While inflation is down from its high of 9% last June, American companies are still grappling with rising costs. Companies that can raise their prices to balance the ledger are doing so, but others are addressing inflation another way: by boosting employee productivity through conversational AI, or chatbots.
According to Moveworks CEO and Co-Founder Bhavin Shah, companies that have adopted conversational AI have raised their employee productivity by an amount roughly equal to total inflation over the past several years.
“Stanford and MIT did a study around workers using AI tools and they saw that it was able to increase workers’ productivity by 14%,” Shah said during his opening remarks for Moveworks Live last week. “Why is that important? Because that’s perhaps about the amount of inflation that we saw over the last three to five years.”
The paper Shah referenced, titled “Generative AI at Work,” concludes that customer support agents were able to get 13.8% more work done by using a conversational assistant based on OpenAI’s Generative Pre-trained Transformer (GPT) model.
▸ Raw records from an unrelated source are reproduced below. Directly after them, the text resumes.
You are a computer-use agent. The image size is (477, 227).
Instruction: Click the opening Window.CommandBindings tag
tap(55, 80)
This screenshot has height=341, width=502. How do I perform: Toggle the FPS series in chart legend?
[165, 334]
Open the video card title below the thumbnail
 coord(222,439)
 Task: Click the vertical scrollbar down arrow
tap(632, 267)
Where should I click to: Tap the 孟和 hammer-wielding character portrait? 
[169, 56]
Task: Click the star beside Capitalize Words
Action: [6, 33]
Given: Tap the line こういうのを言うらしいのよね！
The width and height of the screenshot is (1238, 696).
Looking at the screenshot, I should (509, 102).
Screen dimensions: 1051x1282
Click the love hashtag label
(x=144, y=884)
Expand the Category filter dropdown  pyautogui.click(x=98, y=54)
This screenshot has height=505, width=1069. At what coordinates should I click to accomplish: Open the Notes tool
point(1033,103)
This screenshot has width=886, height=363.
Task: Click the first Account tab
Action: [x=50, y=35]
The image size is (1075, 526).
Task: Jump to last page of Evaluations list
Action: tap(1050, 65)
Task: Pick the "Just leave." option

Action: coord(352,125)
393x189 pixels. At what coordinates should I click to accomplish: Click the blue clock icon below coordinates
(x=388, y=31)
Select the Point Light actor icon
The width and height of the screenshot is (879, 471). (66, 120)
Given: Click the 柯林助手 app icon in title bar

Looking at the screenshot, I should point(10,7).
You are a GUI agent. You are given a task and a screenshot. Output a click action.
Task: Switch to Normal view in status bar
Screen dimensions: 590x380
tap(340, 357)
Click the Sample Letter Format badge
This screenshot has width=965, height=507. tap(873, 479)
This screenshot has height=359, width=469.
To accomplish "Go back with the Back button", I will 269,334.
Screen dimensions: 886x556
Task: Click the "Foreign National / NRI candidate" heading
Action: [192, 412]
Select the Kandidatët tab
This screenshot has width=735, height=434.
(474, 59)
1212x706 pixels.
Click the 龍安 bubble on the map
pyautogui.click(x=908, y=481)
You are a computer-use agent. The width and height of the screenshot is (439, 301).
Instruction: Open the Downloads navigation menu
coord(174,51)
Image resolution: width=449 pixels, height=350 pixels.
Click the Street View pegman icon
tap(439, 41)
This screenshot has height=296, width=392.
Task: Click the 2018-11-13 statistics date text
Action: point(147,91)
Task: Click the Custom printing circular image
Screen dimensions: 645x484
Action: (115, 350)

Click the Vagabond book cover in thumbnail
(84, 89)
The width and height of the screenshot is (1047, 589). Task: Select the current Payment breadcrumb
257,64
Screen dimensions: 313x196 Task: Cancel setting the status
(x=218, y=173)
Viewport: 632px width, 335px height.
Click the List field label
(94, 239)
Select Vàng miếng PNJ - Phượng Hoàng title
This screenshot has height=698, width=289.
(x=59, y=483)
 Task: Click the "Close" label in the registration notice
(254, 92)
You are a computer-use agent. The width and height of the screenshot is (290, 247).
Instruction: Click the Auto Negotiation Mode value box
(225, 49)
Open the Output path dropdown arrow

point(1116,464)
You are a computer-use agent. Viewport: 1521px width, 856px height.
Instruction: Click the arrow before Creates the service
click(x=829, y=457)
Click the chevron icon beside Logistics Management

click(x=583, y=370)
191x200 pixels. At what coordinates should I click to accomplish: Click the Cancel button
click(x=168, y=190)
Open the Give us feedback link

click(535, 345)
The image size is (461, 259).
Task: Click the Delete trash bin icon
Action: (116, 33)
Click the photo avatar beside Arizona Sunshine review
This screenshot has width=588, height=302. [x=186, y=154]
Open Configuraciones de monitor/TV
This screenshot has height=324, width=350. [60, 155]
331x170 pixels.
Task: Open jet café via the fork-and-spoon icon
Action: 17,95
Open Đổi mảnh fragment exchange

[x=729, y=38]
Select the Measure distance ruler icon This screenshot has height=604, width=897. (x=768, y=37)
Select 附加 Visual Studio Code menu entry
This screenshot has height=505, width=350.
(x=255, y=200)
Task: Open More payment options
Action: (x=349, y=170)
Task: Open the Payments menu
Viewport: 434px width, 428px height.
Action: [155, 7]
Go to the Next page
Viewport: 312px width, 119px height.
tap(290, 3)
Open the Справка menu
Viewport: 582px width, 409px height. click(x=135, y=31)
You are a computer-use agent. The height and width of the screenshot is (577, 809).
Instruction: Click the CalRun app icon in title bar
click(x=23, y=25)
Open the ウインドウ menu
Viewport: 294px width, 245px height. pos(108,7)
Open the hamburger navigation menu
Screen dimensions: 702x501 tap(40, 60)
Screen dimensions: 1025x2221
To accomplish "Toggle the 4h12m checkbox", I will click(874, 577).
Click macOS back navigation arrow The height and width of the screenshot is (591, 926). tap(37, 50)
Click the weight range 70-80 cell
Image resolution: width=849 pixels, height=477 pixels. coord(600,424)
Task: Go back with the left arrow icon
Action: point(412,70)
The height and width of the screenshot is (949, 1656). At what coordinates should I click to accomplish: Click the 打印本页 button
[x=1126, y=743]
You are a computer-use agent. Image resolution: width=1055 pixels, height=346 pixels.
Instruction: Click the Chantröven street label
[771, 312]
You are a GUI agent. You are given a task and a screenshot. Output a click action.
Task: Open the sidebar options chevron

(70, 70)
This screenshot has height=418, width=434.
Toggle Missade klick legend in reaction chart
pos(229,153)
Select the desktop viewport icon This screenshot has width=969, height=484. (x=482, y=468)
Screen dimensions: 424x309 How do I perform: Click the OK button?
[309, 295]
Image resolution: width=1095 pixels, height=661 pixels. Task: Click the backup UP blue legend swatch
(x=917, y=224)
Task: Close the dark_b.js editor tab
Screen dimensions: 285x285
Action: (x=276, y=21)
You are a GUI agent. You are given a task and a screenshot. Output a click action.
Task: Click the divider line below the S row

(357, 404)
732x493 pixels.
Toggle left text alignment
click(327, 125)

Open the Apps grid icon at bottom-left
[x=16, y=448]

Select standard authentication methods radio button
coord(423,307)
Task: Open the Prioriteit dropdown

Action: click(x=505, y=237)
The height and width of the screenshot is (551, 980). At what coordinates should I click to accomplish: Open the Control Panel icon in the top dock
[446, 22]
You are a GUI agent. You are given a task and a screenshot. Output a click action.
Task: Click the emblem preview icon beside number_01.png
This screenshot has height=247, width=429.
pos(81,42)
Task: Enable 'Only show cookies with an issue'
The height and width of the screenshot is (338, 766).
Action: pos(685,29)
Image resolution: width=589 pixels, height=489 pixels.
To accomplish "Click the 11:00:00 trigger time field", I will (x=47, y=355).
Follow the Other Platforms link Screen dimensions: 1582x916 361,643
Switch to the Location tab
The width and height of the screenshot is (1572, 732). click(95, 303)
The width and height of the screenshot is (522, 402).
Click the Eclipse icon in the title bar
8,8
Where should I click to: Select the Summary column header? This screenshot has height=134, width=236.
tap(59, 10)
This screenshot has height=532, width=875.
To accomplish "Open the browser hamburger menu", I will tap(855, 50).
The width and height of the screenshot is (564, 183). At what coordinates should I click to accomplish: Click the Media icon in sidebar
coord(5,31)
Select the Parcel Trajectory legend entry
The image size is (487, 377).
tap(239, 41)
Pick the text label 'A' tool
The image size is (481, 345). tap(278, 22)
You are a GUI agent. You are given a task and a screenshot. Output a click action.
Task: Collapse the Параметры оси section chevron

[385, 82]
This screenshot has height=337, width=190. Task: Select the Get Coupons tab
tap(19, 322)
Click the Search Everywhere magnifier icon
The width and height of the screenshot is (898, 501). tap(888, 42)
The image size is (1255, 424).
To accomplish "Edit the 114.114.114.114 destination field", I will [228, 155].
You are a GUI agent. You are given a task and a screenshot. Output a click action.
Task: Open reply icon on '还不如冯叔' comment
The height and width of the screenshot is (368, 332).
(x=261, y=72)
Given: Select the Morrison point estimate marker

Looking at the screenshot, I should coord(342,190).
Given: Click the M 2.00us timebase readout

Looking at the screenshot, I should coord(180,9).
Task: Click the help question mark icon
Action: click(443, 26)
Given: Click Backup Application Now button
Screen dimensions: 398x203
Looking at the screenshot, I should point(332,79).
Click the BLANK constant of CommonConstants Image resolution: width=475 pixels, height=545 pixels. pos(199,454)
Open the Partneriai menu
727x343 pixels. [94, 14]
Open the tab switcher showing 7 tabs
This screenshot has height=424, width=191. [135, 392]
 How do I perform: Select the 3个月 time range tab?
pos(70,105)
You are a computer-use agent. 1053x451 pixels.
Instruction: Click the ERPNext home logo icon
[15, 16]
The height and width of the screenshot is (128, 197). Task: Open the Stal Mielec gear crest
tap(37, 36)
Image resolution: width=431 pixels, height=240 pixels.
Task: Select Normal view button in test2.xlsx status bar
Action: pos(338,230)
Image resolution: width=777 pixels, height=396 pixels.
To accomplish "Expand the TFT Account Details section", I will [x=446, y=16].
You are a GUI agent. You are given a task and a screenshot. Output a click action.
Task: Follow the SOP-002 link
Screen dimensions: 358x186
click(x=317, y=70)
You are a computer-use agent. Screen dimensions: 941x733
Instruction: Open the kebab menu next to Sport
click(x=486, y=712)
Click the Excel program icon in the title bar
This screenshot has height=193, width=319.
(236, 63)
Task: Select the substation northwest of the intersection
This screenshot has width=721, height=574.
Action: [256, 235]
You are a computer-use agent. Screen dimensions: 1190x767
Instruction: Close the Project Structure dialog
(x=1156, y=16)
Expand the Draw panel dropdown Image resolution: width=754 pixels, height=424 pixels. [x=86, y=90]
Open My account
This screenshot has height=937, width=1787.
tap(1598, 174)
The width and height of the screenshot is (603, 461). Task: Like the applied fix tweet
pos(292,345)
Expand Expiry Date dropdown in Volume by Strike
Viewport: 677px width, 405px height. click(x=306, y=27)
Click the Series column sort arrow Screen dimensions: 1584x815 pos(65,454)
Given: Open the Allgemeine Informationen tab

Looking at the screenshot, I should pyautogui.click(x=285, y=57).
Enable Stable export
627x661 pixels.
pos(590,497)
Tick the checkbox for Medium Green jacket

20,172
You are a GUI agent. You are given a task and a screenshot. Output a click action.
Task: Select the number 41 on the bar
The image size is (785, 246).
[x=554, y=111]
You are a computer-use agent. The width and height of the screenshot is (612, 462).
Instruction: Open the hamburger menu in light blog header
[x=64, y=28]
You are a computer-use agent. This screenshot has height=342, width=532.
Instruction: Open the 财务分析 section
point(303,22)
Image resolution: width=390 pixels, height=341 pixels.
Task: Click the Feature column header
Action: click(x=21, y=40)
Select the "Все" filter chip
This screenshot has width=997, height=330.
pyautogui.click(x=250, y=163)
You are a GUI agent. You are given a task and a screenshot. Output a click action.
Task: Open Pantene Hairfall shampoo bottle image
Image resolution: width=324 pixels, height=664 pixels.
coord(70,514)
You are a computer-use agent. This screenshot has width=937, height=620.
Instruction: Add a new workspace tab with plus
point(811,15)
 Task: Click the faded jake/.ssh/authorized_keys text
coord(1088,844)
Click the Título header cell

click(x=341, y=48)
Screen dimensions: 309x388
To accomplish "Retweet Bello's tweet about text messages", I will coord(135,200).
Specifically, the AI assistant did three things: reduced the amount of time it took an agent to handle an individual chat; bolstered the total number of chats an agent can handle per hour; and ultimately resulted in “a small increase in the share of chats that are successfully resolved,” the researchers wrote.
Interestingly, novice workers benefitted from AI to a higher degree than more experienced agents, the researchers found. They found that agents with two months of training and an AI assistant could perform at the same level as agents with over six months of training but no assistant.
Shah co-founded Moveworks in 2016 to help companies leverage AI to build conversational assistants. That was a bad year to start such a company, Shah acknowledged. “In 2016, chatbots were declared dead,” he said. “Most people were skeptical.”
However, something unexpected happened a year later: Google released its Transformer paper, which kicked off the current trend of generative AI.
“What it did was create a new architecture allowing us to train new models in a parallelized fashion,” Shah said. “It shifted from being memory-bound to GPU- and CPU-bound, which allowed us to do greater levels of parallelization, but also allowed us to build bigger models with larger training sets.”
As Moveworks employed various neural networks based on Google’s new Transformer architecture to build custom conversational agent applications on behalf of its customers, another unplanned world event kicked AI into another gear: Covid-19.
When companies went into lockdown, they searched for new work modalities, and found chatbots were much better than they remembered. When lockdowns began to lift a year later and people began migrating between jobs in the Great Resignation and the Great Reshuffle, conversational AI was already a topic of discussion in the boardroom.
“Companies created more and more folks with titles around employee experience,” Shah said. “And they began to realize that employee productivity and employee experience were actually two sides of the same coin.”
Bolstered by the Transformer breakthrough, generative AI models for images and text made loads of technological progress over this period. Hugging Face alone has over 13,000 publicly available models, Shah pointed out. “And this is arguably before the Cambrian Explosion that we’re all now witnessing in terms of large language models around the world.”
The end of 2022 brought the next inflection point: The introduction of ChatGPT. Now instead of just a handful of AI researchers talking about the benefits of neural networks, billions of consumers were using LLMs on a daily basis.
While ChatGPT is fun to play with, Moveworks uses it and other LLMs to help build conversational assistants, or “copilots,” that can boost employee productivity across a range of use cases. We are just at the beginning stage of this workplace revolution, and Moveworks hopes to enable that revolution with its new Creator Studio, which it launched just three weeks ago.
“By connecting people with systems at the speed of conversation, we’re going to make it easier than ever for people to do their jobs,” Shah said. “Soon, very soon, every application will have its own copilot.”
AI-based copilots are already popping up like mushrooms after a rain. “It seems like I can’t go two days without another announcement,” Shah quipped. But that rapid spread of AI copilots also presents an opportunity for an enterprise copilot that can work across different applications, he said.
Much more work is needed to fully realize the potential of language interfaces in the enterprise, however. For instance, if an employee wants to know what happened to his bonus, it’s unclear which application copilot he should check with. Is it the one for the HR app, the applicant tracking system, the fiancé department, or the payroll system?
“And that is where there begins to be a new opportunity: an enterprise-wide copilot…where your employees can connect to every business system, to every business cloud, through a single place,” he said.
Inflation seems to be settling in at 5% annually for the long haul, which would give executives plenty of reason to look to AI for a productivity boost. But if the dream of an enterprise-wide AI system comes to fruition in a repeatable and automatable way, 5% would be the rounding error.